#### Text extract:
Question

Solve the following mathematical equation: 

\( (3x +1)^{\frac{3}{2}} - 24 = 60 \)

Answer 1

To find the value of \( x \), we will assume:

\( 3x + 1 = u \)

Now, substituting \( 3x + 1 = u \) into the given equation, we have:

\( u^{\frac{3}{2}} - 24 = 40 \)

\( \Rightarrow u^{\frac{3}{2}} = 40 + 24 \)

\( \Rightarrow u^{\frac{3}{2}} = 64 \)

Squaring both sides, we have:

\( \Rightarrow \left( u^{\frac{3}{2}} \right)^2 = (64)^2 \)

\( \Rightarrow u^3 = (64)^2 \)

\( \Rightarrow u = \left( 64 \right)^{\frac{2}{3}} \, \, \, \, \left[ \because a^{n} = b \,\, \therefore a = b^{\frac{1}{n}} \right] \)

\( \Rightarrow u = (4^3)^{\frac{2}{3}} \)

\( \Rightarrow u = 4^2 \)

\( \Rightarrow u = 16 \)

Now, undo substitution \( u = 16 \) into \( 3x + 1 = u \) , we have:

\( 3x + 1 = 16 \)

\( \Rightarrow 3x = 16 - 1 \)

\( \Rightarrow x = \dfrac{15}{3} \)

\( \Rightarrow x = 5 \)

 

Hence, the solution of the given equation is \( x = \color{blue}{\boxed{ 5 }} \)

#### Records:
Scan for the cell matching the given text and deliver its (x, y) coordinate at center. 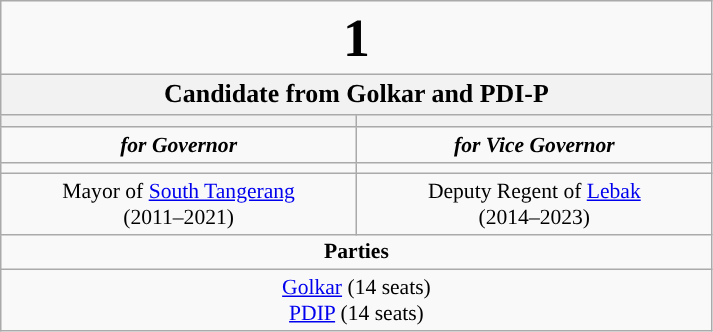
Golkar (14 seats)PDIP (14 seats) (356, 300)
1 (356, 38)
for Governor (179, 146)
Deputy Regent of Lebak(2014–2023) (534, 204)
for Vice Governor (534, 146)
Candidate from Golkar and PDI-P (356, 94)
Parties (356, 252)
Mayor of South Tangerang(2011–2021) (179, 204)
Pinpoint the cell where the given text exists, returning its [X, Y] midpoint coordinate. 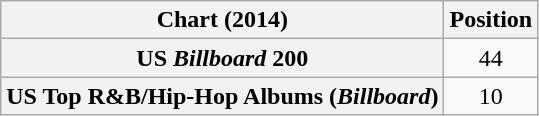
10 [491, 96]
Position [491, 20]
44 [491, 58]
US Billboard 200 [222, 58]
Chart (2014) [222, 20]
US Top R&B/Hip-Hop Albums (Billboard) [222, 96]
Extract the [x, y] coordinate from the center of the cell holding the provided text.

#### The request:
Copy the worked equation solution from "Now, substituting \( 3x" up to and including "u^3 = (64)^2 \)".

#### Answer in full:
Now, substituting \( 3x + 1 = u \) into the given equation, we have:

\( u^{\frac{3}{2}} - 24 = 40 \)

\( \Rightarrow u^{\frac{3}{2}} = 40 + 24 \)

\( \Rightarrow u^{\frac{3}{2}} = 64 \)

Squaring both sides, we have:

\( \Rightarrow \left( u^{\frac{3}{2}} \right)^2 = (64)^2 \)

\( \Rightarrow u^3 = (64)^2 \)